[Python-Dev] str.dedent

Ian Bicking ianb at colorstudy.com
Sun Nov 13 03:00:42 CET 2005


Noam Raphael wrote:
> Sorry, I didn't mean to mislead. I wrote "easily" - I guess using the
> current textwrap.dedent isn't really hard, but still, writing:
> 
> import textwrap
> ...
> 
>     r = some_func(textwrap.dedent('''\
>                                   line1
>                                   line2'''))
> 
> Seems harder to me than simply
> 
>     r = some_func('''\
>                   line1
>                   line2'''.dedent())

I think a better argument for this is that dedenting a literal string is
more of a syntactic operation than a functional one.  You don't think
"oh, I bet I'll need to do some dedenting on line 200 of this module, I
better import textwrap".  Instead you start writing a long string
literal once you get to line 200.  You can do it a few ways:

  some_func("line1\nline2")
  some_func("line1\n"
            "line2")
  some_func("""\
line1
line2""")
  # If nice whitespace would be pretty but not required:
  some_func("""

### Given information
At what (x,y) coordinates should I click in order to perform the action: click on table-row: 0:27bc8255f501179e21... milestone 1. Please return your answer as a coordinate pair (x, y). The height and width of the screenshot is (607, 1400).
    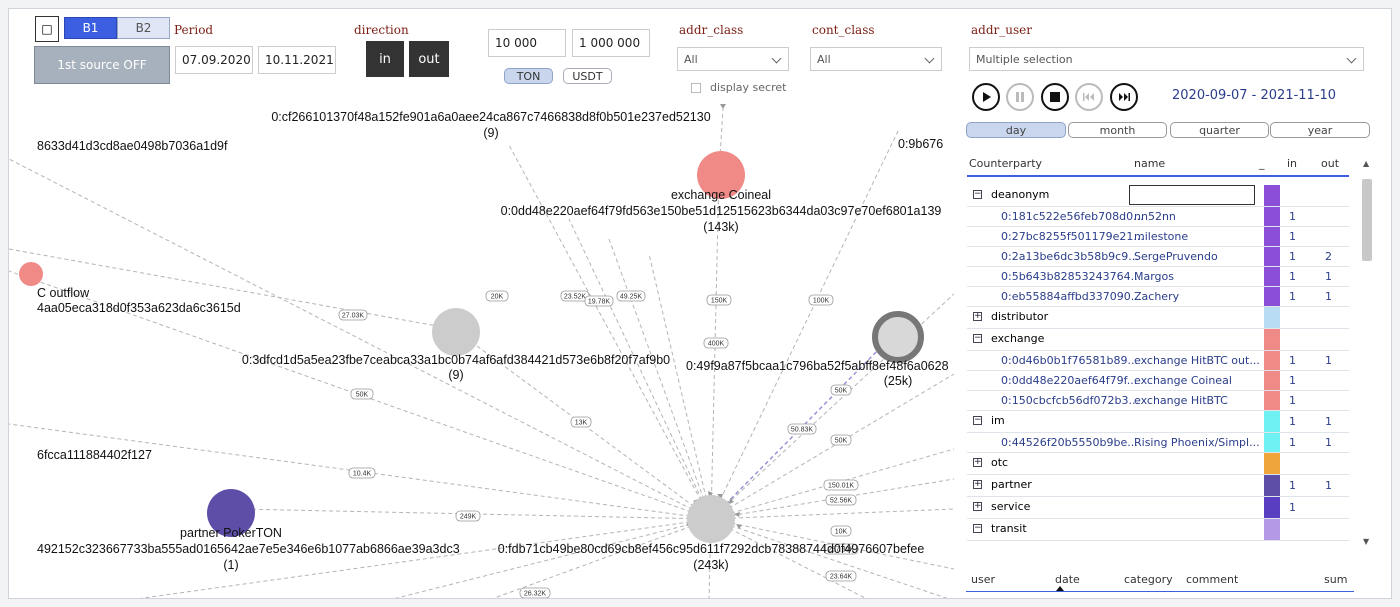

### Assigned task
In the str.dedent mailing-list post, list each some_func call that Ian Bicking gives after "You can do it a few ways:" and before the comment line beginning "# If nice whitespace".

### Response to this task
1. some_func("line1\nline2")
2. some_func("line1\n"
             "line2")
3. some_func("""\
line1
line2""")